2005-02-04 Thread Brian van den Broek
Fahri Basegmez said unto the world upon 2005-02-04 23:14:
Mick Krippendorf [EMAIL PROTECTED] wrote in message 
news:[EMAIL PROTECTED]

Fahri Basegmez wrote:
reduce(lambda x, y: x or y, lst)
This doesn't solve the OPs problem since

reduce(lambda x, y: x or y, [False, None])
returns None instead of False.
Mick.

You are right.
I tested None or False and it worked. I assumed order did not matter for or 
operator.

None or False returns False
False or None returns None
You know what they say about assumptions. Live and learn.
Fahri
Hi Fahri,
I don't have a reference at hand, but you might want to check the 
docs' index or do a google for short circuit python or something similar.

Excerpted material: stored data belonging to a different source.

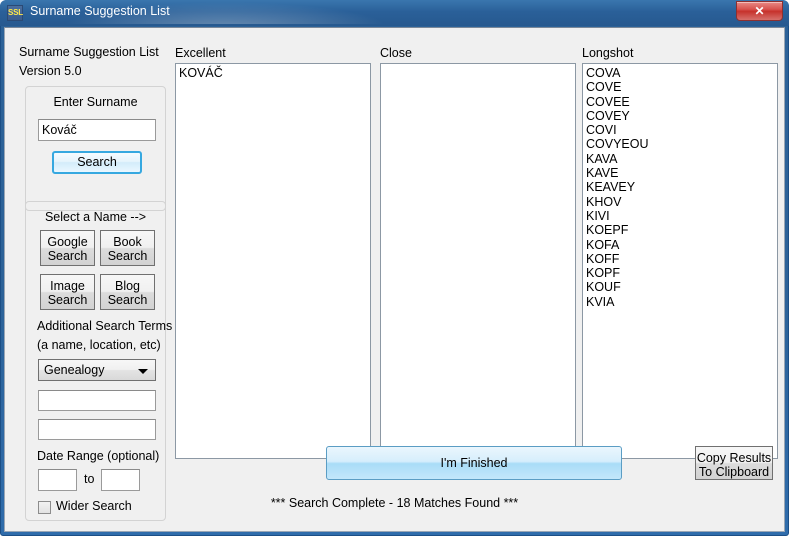  What do you see at coordinates (97, 130) in the screenshot?
I see `surname-input` at bounding box center [97, 130].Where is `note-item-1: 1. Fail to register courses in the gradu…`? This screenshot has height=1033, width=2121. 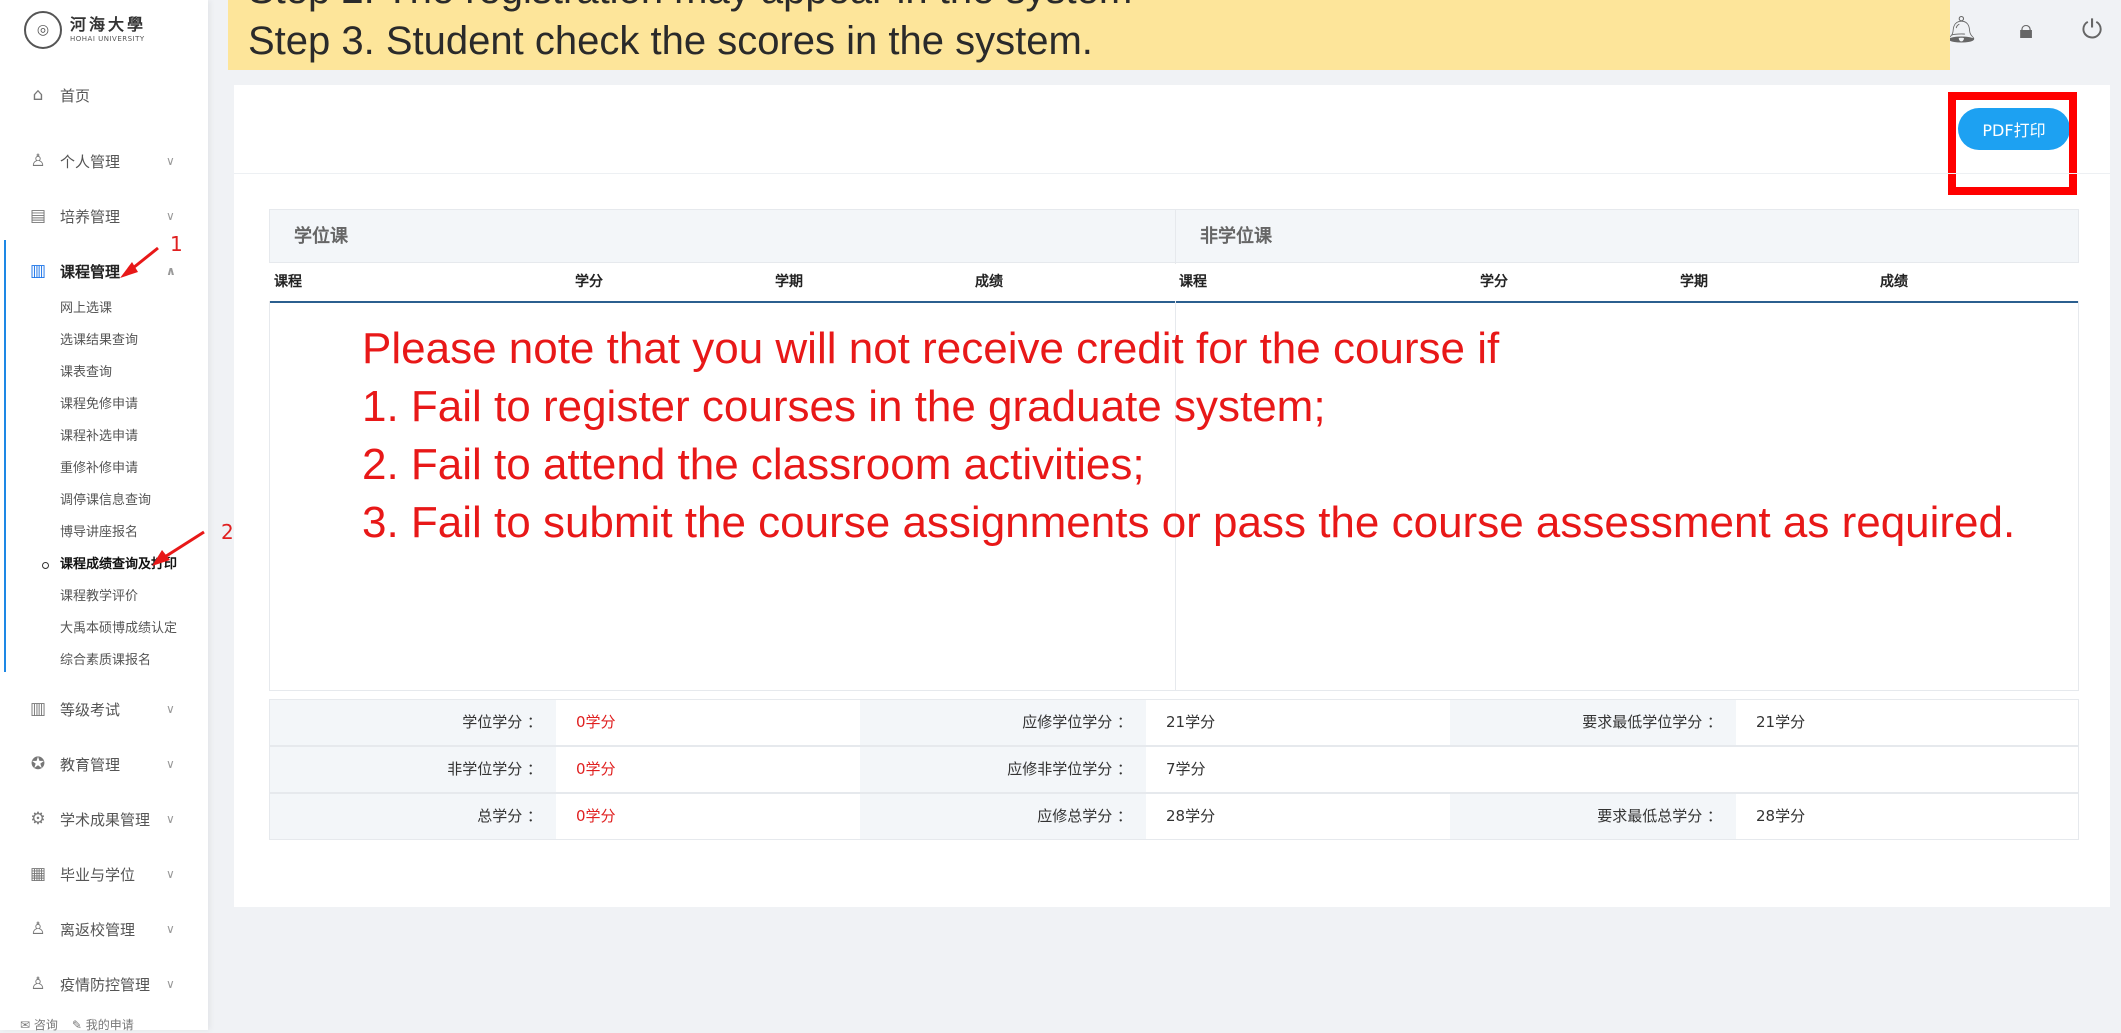 note-item-1: 1. Fail to register courses in the gradu… is located at coordinates (844, 406).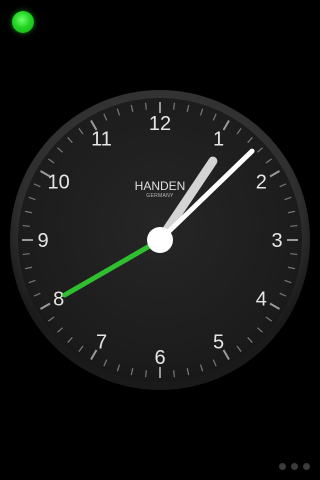 The height and width of the screenshot is (480, 320). What do you see at coordinates (160, 358) in the screenshot?
I see `numeral-6: 6` at bounding box center [160, 358].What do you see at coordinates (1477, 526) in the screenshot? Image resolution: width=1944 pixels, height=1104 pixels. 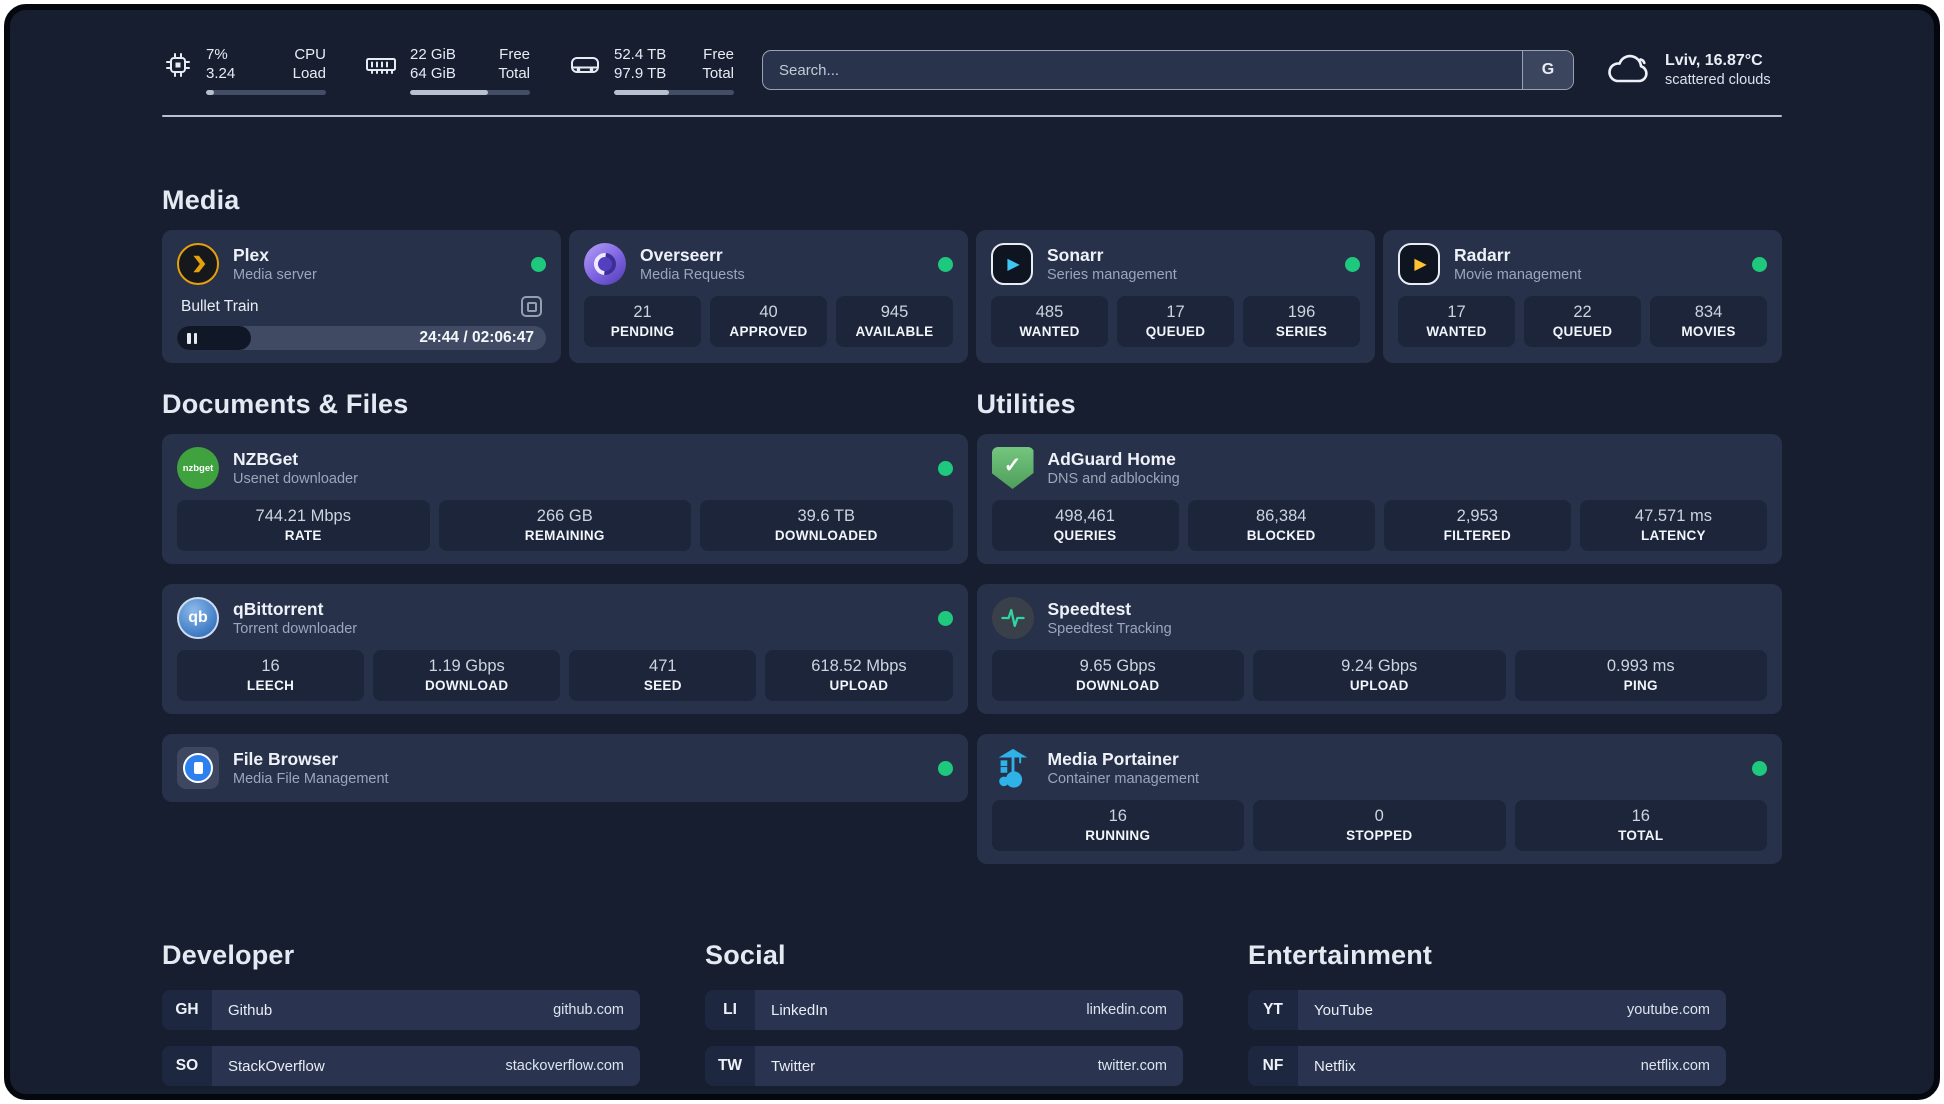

or works by evaluating the first value and returning it if it 
evaluates to True. Otherwise it returns the second.
 0 or 42
42


Likewsie, and returns the first if it evaluates to False, otherwise it 
returns the second.
 [] and 42
[]


The idea is that the evaluation breaks out as soon as it has seen 
enough to determine the result. Hence, short circuit. And, instead of 
returning a Boolean, it returns the actual object flanking the 
operator. Hence, the behaviour observed.